L'assemblea dei soci del 30 aprile 2011 http://www.mag4.it/rete/magazine/agosto-2011/638-un-nuovo-triennio-e-iniziato.html ha deciso di tenere fermi i tassi il più a lungo possibile per agevolare i soci finanziati. Questo ha portato un risparmio per i soci finanziati stimabile per il 2011 in 48.000 €, dato che, a fronte di una media di 2.400.000 € di finanziamenti durante l'anno, il tasso d'interesse è stato più basso del 2%, continuando a essere agganciato all'inflazione del 2009 (0,7%) e non a quella del 2011 (2,7%) http://www.mag4.it/rete/magazine/luglio-2012/926-misure-anticrisi-vere-e-presunte.html e per il 2012 in 52.900 €, dato che, a fronte di una media di 2.300.000 € di finanziamenti durante l'anno, il tasso d'interesse è stato più basso del 2,3%, continuando a essere agganciato all'inflazione del 2009 (0,7%) e non a quella del 2012 (3%).

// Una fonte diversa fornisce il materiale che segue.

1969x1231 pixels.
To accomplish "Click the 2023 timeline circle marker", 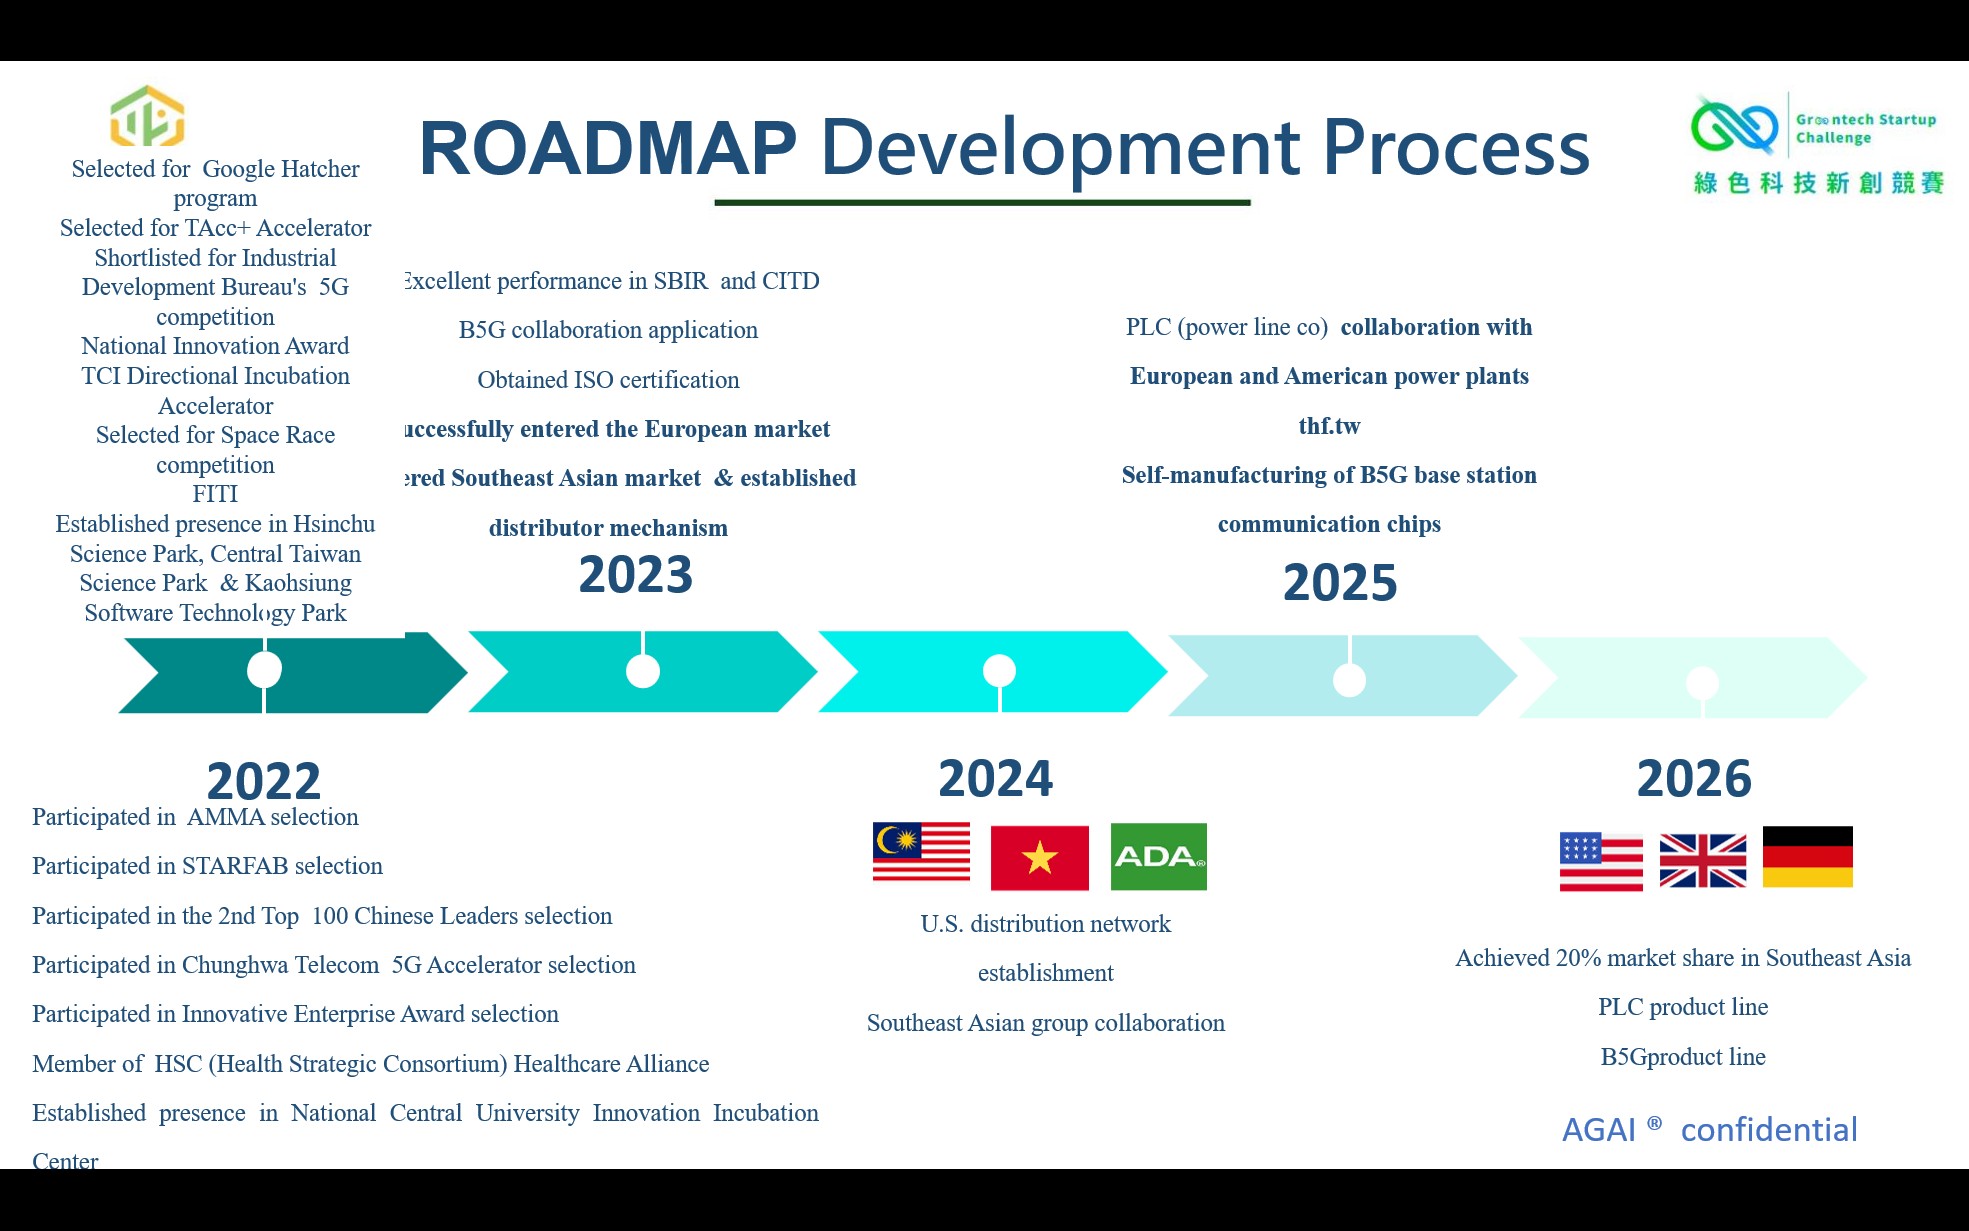I will pos(643,670).
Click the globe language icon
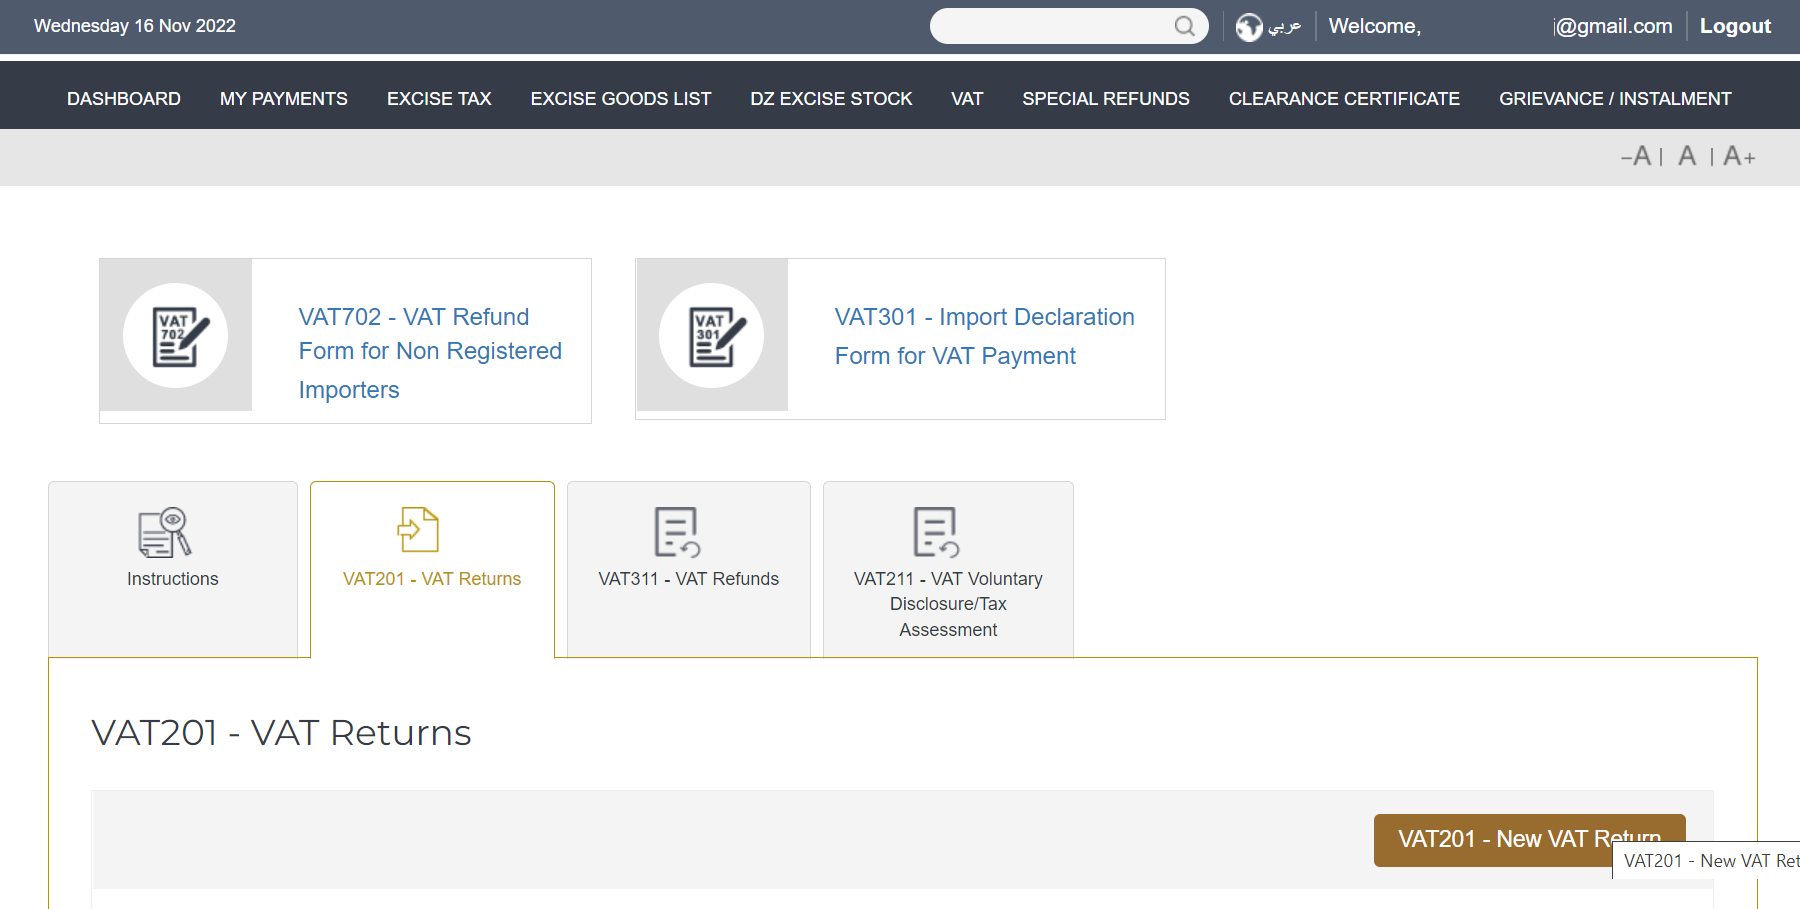This screenshot has height=909, width=1800. (x=1248, y=26)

L'assemblea dei soci del 14 maggio 2013 ha approvato che a partire dalla metà di quest'anno il risparmio verrà suddiviso tra i soci finanziati e il resto della struttura, in modo da compensare i minori ricavi derivanti dal blocco dei finanziamenti del 2012 per mancanza di liquidità e l'aumento dei crediti in sofferenza che hanno un tasso attivo pari allo zero.

A partire dal 1 luglio 2013 i tassi per i mutui saranno quindi del 7,75% per le realtà piccole e del 8,75% per le realtà medie, mentre i tassi per i fidi saranno del 8,75% per le realtà piccole e del 9,75% per le realtà medie. Questo dovrebbe portare comunque un risparmio per i soci finanziati stimabile per il 2013 in circa 40.000 €, a parità di condizioni con l'anno precedente.